Sunday, October 16, 2011

"May Your Occupations Be Few..."

"...If you would lead a tranquil life." Well, Marcus Aurelius wasn't thinking about this kind of occupation, but the word occupy has been thrown around so thoroughly over the past few weeks that it seems that our tranquil life is a thing of the past. We're occupying everything from Cortland to the Library Book Sale. It's only a matter of time before Madison Avenue picks it up and we're occupying McDonald's or our local Kinney Drugs. Co-option is just minutes away.

Before that happens, though, I have to express my delight at OWS and its worldwide spawn. I grew up in a moment in time when occupation was a standard tool. In my first occupation, I occupied the IHS Board of Ed building to get a smoking area placed outside the cafeteria. (Yeah, imagine that happening today. But it worked.) At Cornell, students occupied Willard Straight Hall. My friend and editor Chuck occupied the president's office at Columbia.

I have always thought that the most important political goal in America must be decreasing the economic divide. That has led me to unfortunate decisions (supporting John Edwards, for one) and has somehow never caught on as a sexy issue with the politicos in power. It was always going to be an idea that percolated upward from below, so the natural evolution was always likely to be the kind of quiet revolution that OWS represents.

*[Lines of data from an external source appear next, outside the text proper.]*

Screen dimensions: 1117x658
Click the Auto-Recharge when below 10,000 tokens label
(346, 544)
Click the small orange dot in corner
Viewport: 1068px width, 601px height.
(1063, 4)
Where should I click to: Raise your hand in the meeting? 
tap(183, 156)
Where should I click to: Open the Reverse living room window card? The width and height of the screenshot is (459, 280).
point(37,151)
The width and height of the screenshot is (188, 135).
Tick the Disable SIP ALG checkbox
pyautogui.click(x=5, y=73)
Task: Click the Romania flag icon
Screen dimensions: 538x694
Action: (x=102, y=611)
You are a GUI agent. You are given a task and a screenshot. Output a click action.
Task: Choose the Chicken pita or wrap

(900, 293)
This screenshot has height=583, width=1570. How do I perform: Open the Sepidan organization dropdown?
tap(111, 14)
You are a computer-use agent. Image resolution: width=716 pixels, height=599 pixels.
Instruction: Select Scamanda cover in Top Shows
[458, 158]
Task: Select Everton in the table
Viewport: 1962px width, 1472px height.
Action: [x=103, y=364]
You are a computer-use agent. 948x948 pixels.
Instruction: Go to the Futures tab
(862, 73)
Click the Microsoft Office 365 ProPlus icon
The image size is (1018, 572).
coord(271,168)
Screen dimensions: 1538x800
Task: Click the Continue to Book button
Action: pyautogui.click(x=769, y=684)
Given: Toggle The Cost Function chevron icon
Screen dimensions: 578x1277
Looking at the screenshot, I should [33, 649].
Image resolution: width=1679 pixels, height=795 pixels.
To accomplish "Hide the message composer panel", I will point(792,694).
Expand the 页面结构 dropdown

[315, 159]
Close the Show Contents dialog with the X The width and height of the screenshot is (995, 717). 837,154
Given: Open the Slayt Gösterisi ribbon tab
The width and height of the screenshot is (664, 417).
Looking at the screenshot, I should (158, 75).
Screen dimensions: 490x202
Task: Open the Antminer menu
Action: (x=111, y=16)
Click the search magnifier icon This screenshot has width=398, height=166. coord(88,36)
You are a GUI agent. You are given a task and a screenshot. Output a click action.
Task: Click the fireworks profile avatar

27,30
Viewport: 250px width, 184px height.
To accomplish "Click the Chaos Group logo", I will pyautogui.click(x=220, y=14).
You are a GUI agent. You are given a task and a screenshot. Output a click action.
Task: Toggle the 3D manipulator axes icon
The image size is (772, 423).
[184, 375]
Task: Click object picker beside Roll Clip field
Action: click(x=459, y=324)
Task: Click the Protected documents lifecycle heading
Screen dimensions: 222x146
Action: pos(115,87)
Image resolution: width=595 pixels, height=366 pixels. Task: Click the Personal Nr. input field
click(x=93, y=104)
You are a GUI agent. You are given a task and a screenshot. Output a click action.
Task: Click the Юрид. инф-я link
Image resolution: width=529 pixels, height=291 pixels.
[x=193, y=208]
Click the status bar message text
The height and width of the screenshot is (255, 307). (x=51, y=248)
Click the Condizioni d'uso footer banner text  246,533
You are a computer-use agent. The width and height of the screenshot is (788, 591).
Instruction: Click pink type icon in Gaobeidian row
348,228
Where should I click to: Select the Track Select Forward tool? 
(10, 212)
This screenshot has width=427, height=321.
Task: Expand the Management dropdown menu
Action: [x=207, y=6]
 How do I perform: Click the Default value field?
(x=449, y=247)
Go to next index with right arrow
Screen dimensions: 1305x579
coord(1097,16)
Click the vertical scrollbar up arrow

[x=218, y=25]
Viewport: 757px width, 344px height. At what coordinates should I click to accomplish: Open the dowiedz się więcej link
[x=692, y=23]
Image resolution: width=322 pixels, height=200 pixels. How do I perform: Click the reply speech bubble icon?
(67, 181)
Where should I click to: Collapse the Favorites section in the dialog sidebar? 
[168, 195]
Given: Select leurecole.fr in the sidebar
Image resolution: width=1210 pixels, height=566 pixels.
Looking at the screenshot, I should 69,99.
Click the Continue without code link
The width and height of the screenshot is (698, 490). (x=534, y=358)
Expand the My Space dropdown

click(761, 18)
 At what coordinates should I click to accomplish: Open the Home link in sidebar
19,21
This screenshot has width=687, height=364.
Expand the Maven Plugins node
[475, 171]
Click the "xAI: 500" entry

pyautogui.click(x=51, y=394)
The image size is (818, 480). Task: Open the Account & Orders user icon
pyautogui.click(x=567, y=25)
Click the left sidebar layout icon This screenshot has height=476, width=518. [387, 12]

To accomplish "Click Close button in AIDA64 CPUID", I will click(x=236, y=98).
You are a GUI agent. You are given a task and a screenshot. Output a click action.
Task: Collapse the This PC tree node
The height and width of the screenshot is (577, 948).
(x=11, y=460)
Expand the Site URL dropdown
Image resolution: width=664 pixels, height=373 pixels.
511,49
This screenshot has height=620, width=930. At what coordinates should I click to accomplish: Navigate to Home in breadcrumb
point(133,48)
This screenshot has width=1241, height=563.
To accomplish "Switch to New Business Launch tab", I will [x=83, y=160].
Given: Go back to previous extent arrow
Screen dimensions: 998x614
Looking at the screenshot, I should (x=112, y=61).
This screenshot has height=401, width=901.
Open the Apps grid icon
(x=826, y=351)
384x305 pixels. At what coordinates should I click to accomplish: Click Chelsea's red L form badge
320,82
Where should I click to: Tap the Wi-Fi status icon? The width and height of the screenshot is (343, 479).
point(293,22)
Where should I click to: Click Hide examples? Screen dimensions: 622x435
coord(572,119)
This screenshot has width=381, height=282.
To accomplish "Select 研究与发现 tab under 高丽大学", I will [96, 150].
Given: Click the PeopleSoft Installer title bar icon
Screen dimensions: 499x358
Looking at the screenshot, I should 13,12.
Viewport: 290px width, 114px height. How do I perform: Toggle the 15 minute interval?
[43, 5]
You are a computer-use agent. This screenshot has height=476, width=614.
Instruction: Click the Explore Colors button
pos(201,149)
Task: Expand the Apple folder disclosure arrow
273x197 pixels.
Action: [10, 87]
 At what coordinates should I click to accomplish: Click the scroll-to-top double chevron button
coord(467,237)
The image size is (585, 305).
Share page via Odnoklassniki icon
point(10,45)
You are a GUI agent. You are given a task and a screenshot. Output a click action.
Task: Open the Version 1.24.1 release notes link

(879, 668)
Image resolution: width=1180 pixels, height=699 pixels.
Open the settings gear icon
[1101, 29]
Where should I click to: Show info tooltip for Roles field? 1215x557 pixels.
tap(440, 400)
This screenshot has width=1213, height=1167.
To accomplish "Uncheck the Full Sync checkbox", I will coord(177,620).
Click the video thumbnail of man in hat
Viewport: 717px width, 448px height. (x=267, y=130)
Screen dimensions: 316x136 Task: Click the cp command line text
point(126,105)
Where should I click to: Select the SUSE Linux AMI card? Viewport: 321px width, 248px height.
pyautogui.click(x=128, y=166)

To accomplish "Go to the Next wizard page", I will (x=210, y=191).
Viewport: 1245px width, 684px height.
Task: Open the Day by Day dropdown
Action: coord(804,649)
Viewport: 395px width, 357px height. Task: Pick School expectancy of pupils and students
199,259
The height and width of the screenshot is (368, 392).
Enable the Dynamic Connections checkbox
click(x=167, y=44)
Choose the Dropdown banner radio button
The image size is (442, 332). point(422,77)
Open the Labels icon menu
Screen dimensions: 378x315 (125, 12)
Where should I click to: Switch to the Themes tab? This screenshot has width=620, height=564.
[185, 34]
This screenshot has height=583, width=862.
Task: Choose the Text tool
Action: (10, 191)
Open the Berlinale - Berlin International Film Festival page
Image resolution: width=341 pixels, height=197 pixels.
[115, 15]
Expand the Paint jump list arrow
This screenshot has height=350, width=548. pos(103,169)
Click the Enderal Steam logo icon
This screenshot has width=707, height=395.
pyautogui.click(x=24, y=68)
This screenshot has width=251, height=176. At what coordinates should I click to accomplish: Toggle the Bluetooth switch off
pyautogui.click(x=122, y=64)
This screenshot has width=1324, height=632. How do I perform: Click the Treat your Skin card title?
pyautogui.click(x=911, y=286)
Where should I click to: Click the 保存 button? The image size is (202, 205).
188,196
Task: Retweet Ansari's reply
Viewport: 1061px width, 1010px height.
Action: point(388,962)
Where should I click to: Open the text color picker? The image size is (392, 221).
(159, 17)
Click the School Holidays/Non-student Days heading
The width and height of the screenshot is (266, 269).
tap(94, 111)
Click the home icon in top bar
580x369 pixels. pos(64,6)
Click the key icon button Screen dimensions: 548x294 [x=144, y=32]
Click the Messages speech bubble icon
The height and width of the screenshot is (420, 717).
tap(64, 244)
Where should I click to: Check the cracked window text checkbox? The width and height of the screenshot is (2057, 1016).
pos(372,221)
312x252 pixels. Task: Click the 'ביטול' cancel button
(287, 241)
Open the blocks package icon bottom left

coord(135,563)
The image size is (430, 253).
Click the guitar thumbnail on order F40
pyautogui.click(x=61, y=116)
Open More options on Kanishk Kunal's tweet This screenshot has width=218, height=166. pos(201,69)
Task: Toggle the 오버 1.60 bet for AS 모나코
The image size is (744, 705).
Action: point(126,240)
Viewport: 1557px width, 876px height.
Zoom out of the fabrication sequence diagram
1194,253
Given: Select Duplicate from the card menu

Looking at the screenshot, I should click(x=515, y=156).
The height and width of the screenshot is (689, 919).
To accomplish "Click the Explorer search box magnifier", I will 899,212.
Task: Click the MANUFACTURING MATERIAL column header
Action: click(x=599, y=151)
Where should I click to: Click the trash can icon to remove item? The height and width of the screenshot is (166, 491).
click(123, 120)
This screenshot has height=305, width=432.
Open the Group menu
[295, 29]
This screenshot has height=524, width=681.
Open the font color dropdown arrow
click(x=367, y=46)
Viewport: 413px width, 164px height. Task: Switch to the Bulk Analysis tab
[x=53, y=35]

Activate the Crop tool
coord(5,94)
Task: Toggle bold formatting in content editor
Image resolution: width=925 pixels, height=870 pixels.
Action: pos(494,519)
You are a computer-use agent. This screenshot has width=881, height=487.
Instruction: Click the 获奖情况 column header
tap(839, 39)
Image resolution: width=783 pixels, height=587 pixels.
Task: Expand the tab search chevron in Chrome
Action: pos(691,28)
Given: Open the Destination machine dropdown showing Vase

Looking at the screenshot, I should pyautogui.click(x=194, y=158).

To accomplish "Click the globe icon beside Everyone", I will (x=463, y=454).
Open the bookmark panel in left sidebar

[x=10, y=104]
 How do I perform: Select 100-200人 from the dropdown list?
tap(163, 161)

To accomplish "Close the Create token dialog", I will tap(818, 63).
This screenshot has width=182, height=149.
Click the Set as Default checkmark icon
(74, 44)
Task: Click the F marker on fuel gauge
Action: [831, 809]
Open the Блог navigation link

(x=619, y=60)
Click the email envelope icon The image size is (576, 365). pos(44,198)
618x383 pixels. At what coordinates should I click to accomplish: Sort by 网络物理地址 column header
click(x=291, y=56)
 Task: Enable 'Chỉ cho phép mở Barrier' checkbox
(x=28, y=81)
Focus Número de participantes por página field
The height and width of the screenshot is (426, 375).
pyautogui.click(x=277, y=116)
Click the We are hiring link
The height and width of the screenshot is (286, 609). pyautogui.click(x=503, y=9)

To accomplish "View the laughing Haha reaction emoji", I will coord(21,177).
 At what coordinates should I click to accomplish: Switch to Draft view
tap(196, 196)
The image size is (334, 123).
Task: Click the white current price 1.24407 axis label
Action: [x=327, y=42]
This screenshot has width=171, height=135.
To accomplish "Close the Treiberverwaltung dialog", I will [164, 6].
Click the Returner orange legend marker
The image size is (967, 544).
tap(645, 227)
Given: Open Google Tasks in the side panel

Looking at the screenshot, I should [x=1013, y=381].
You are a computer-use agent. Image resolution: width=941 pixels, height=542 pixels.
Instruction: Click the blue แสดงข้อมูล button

Is it the start of something real? Maybe. Maybe some of the students in tents in the park will be stimulated into organizing locally, running for local office, or supporting people like Elizabeth Warren for Senate. Occupation can be a focusing lens; when you are surrounded by like-minded people arguing over ideas, the result can be a lifelong pattern of deep thinking and community action. Or reading history! As Chuck wrote to me after his visit to Zuccotti Park, "It’s interesting... to think that back in the day, we thought of ourselves as the heirs of a vital leftist tradition, bolstered by decades of intellectual ferment and by ongoing exemplars of revolution in the Third World (even if later these mostly proved to be false). Today’s protesters don’t have any of that to lean on. They have to make it up out of whole cloth...."

Today's protesters may look at the disparity in power between players in the Arab Spring and think, "If they can do it, so can we." My guess: It's easier to overthrow a government than to get corporate America to share the wealth. Which does not mean, in any way, that we peasants should stop trying.